--- BEGIN Selected passage ---
One of the people on my trip told me it is possible to arrange a tour of the Imperial Palace in Tokyo, the residence of the Emperor so I made enquiries via the information desk at the hotel. I managed to get one of the girls to translate the request for me. All seemed to be going well.
They explained to her what I needed to do which in the end meant by 4.00pm today I had to get to a particular gate and once there I would be issued the passes for the following morning. To make this happen I needed to take all the group’s passport details and my own actual passport. So, I caught a train from Shinagawa to Tokyo and then walked to the area of the Palace. I was directed in a convoluted yet pleasant fashion to the correct gate where I was immediately confronted by the police.
Once I had made my intentions clear they walked me to the guardroom. After a very prolonged conversation in broken English (theirs, not mine) and a thorough look at my passport, I was asked if I was an American, which seemed odd as it is quite obviously an Australian passport.
Then I was seriously asked if I was a spy.
Tricky question this one.
If you are a spy, I’m pretty sure somewhere in the spy training manual it tells you when pressured with intense interrogation the cunning spy answers with a resounding yet incredulous “No!” But then if you are not a spy you would also say “no” in a bemused yet disbelieving manner therefore either way things could get grim and a just a little twisted. At this point a Japanese gentleman whose English was reasonable came to my aid. He delayed his own appointment to help.
The policeman by now had a very keen interest in my passport and through my new translator buddy it was explained to me that there would be no way I would get in to the Imperial Palace as I was obviously a communist having spent so much time in Vietnam.
How about that? An American, a spy and a communist! End result? I was asked to leave, there would be no tour and if I wasn’t careful I was going to be cuffed and taken down to the police station. So I made a hasty retreat before my smart alec mouth said something that would get us both in trouble. My lips were quivering with a whole bunch of cutting retorts, insulting insinuations and historical facts but my legs got smart and got my mouth out of there. I just love it when my body’s individual components work as a team.
--- END Selected passage ---
--- BEGIN Records provided ---
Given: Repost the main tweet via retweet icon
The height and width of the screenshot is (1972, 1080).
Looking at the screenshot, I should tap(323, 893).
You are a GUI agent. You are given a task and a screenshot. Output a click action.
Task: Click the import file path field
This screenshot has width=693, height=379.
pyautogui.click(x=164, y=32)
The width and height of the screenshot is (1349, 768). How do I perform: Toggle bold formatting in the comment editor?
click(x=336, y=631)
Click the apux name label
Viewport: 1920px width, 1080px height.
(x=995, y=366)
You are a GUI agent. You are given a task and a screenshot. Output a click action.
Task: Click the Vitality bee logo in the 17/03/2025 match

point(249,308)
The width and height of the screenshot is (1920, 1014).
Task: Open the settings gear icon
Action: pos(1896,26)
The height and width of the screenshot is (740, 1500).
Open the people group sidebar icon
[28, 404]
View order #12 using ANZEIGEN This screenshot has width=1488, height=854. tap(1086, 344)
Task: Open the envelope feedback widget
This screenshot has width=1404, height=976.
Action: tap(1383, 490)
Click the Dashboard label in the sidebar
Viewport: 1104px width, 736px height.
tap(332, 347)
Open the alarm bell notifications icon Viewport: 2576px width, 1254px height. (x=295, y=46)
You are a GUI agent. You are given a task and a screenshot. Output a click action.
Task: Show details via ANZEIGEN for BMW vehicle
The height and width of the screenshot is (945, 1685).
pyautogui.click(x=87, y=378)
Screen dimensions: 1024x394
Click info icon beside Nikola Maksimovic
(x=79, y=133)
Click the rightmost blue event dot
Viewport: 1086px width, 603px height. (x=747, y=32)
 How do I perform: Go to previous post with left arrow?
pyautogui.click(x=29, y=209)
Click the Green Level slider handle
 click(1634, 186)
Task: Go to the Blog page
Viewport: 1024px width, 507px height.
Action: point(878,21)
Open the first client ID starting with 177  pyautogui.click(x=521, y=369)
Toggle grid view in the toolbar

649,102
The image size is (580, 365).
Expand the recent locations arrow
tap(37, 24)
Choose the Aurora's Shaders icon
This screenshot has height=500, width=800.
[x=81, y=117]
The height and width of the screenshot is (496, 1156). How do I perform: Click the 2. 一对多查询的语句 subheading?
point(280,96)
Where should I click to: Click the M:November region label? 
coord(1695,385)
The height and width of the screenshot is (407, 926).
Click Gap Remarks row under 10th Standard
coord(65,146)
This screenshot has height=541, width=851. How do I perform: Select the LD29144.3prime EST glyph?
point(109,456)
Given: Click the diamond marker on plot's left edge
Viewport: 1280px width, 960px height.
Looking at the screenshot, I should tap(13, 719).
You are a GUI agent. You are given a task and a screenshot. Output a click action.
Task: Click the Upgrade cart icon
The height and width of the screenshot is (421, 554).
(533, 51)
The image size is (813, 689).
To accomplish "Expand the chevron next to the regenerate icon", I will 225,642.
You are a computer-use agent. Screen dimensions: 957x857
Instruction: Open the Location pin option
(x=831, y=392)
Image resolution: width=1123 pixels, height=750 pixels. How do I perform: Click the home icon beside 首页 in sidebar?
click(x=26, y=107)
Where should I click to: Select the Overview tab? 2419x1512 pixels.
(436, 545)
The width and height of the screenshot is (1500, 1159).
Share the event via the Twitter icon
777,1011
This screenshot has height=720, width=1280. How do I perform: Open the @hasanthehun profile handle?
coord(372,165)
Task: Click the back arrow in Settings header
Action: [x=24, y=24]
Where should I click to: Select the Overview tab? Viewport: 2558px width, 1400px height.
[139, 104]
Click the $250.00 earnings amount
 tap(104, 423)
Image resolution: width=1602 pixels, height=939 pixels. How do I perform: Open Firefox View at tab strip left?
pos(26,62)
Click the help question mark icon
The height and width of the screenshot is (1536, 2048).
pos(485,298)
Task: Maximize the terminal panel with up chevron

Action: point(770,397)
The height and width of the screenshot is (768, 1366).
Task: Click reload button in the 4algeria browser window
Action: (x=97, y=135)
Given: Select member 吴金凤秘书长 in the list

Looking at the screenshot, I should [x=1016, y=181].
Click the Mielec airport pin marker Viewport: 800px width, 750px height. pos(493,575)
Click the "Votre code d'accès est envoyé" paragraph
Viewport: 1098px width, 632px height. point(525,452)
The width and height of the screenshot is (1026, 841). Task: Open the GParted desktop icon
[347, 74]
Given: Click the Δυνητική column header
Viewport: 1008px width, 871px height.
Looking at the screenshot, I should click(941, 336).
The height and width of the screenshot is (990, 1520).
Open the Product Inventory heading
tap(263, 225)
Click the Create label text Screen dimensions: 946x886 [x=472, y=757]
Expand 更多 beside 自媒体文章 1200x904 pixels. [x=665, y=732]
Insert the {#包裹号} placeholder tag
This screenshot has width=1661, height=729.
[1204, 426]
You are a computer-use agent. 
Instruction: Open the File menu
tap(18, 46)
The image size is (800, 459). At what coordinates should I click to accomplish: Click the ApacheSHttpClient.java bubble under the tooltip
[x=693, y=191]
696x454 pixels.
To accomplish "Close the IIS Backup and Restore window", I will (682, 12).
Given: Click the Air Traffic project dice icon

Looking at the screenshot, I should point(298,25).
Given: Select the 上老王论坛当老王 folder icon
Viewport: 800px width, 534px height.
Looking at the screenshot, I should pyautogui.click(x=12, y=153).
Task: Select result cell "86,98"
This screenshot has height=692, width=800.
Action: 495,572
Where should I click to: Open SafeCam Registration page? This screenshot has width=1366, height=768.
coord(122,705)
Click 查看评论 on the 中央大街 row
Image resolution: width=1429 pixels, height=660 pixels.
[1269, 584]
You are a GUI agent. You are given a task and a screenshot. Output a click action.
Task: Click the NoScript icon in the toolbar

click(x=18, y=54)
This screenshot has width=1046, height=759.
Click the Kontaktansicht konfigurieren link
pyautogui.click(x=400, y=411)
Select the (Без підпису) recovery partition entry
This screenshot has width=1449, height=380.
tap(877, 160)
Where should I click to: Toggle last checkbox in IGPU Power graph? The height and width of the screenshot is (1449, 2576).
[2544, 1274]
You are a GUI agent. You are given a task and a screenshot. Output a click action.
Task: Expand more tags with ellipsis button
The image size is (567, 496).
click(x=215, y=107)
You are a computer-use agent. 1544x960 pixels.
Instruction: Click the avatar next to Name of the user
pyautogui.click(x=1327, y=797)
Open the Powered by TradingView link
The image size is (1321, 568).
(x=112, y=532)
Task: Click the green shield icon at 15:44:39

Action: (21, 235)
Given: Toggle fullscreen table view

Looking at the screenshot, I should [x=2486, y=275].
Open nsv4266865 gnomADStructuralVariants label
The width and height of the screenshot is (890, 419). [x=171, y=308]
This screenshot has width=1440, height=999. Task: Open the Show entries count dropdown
--- END Records provided ---
## Your instructions:
Copy the passage from the Imperial Palace account word for word, starting at "If you are a" and ending at "time in Vietnam.".

## Worked answer:
If you are a spy, I’m pretty sure somewhere in the spy training manual it tells you when pressured with intense interrogation the cunning spy answers with a resounding yet incredulous “No!” But then if you are not a spy you would also say “no” in a bemused yet disbelieving manner therefore either way things could get grim and a just a little twisted. At this point a Japanese gentleman whose English was reasonable came to my aid. He delayed his own appointment to help.
The policeman by now had a very keen interest in my passport and through my new translator buddy it was explained to me that there would be no way I would get in to the Imperial Palace as I was obviously a communist having spent so much time in Vietnam.